THE TASK — Continue the article on the mixed-reality prostate biopsy simulator, picking up right after its final sentence.

GIVEN TEXT —
Training on a New Mixed-Reality Simulator Improves Systematic Prostate Biopsy Accuracy

Prostate cancer is the second most common cancer in men. Diagnosing it, however, can be more difficult than its frequency might suggest. “When a patient presents with suspicion of cancer, such as a high PSA (prostate-specific antigen) level and a positive digital rectal examination, a prostate biopsy may be requested,” said Samsun (Sem) Lampotang, Ph.D., professor of anesthesiology and urology. Sampling prostate cancer via biopsy can be a challenging procedure that relies on a practitioner’s skill and training. As director of the Center for Safety, Simulation & Advanced Learning Technologies (CSSALT), Lampotang recently contributed to the creation of a new mixed-reality simulator that helps train practitioners’ accuracy in performing prostate biopsies.

Prostate biopsy simulator

Systematic prostate biopsies involve taking a number (e.g., 12) of small tissue samples called cores and evenly distributing them in the prostate gland. If the cores are unevenly distributed, some areas of the prostate may not be sampled. “To diagnose the cancer during the pathology exam, the biopsy needle needs to sample the cancer,” said Lampotang. A false negative will occur if prostate cancer is present in regions that are not sampled. Studies report false negative rates of up to 47%.

To address this gap, a new mixed-reality prostate biopsy simulator has been developed to improve procedural accuracy. The simulator enables practitioners to practice and improve their accuracy with freehand systematic prostate biopsies. The simulator was designed, built, and validated by CSSALT. Its efficacy has been documented in the paper “Development and Validation of a Mixed-Reality Simulator for Reducing Biopsy Core Deviation During Simulated Freehand Systematic Prostate Biopsy,” recently published ahead of print in Simulation in Healthcare.

INFORMATION SHOWN —
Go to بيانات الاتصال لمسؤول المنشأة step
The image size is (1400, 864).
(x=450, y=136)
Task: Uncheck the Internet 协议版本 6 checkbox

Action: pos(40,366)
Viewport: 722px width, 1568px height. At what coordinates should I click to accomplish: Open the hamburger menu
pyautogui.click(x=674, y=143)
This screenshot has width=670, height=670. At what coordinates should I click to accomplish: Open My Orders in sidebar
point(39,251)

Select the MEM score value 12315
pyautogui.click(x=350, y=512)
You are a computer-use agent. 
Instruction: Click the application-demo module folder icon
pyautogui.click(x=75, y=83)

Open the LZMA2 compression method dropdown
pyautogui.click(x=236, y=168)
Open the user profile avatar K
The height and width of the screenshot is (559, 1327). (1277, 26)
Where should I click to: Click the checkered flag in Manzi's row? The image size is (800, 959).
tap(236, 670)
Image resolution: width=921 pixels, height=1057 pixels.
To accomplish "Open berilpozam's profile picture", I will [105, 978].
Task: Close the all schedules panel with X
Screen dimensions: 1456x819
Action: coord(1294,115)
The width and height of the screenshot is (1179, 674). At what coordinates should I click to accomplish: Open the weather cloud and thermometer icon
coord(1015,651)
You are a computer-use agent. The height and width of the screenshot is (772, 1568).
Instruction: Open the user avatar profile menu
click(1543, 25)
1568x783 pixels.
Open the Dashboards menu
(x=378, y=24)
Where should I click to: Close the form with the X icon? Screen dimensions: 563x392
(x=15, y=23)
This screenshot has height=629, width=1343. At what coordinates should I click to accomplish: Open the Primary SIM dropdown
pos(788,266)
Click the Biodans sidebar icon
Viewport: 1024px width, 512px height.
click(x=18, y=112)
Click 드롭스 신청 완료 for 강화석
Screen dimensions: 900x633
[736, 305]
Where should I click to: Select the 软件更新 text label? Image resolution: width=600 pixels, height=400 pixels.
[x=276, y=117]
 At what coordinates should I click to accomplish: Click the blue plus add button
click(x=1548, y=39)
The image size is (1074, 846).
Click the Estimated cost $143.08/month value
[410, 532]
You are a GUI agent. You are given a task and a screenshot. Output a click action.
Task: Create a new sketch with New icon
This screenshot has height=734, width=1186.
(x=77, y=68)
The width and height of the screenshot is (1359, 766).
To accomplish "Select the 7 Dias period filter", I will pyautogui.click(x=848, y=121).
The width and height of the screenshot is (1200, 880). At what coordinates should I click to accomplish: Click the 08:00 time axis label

OUTPUT BELOW —
Lampotang’s interest in improving the procedural accuracy of prostate biopsies began nearly a decade ago. “Nine or ten years ago I was talking with Li-Ming Su, the chair of the Department of Urology, and he mentioned a Johns Hopkins paper that indicated uneven biopsy core distribution in a sample of five experienced practitioners. That uneven core distribution was unexpected. This simulator helps to train users how to perform prostate biopsies accurately by providing an opportunity to practice, a 3D perspective visualization of the procedure, and immediate graphical and numerical feedback on accuracy in core placement.”

Urology resident using prostate biopsy simulator

The team developed a mixed-reality simulator that combines physical and virtual elements: a modular block with simulated anatomy, electromagnetically tracked transrectal ultrasound (TRUS) probe and biopsy needle that trainees can hold and steer, a 3D perspective display that acts as training wheels to help novice trainees visualize and guide the TRUS probe and biopsy needle, and audio prompts related to potential patient discomfort. CSSALT’s System of Modular, Mixed, and Augmented Reality Tracking Simulators (SMMARTS) software development kit was used in construction of the simulator.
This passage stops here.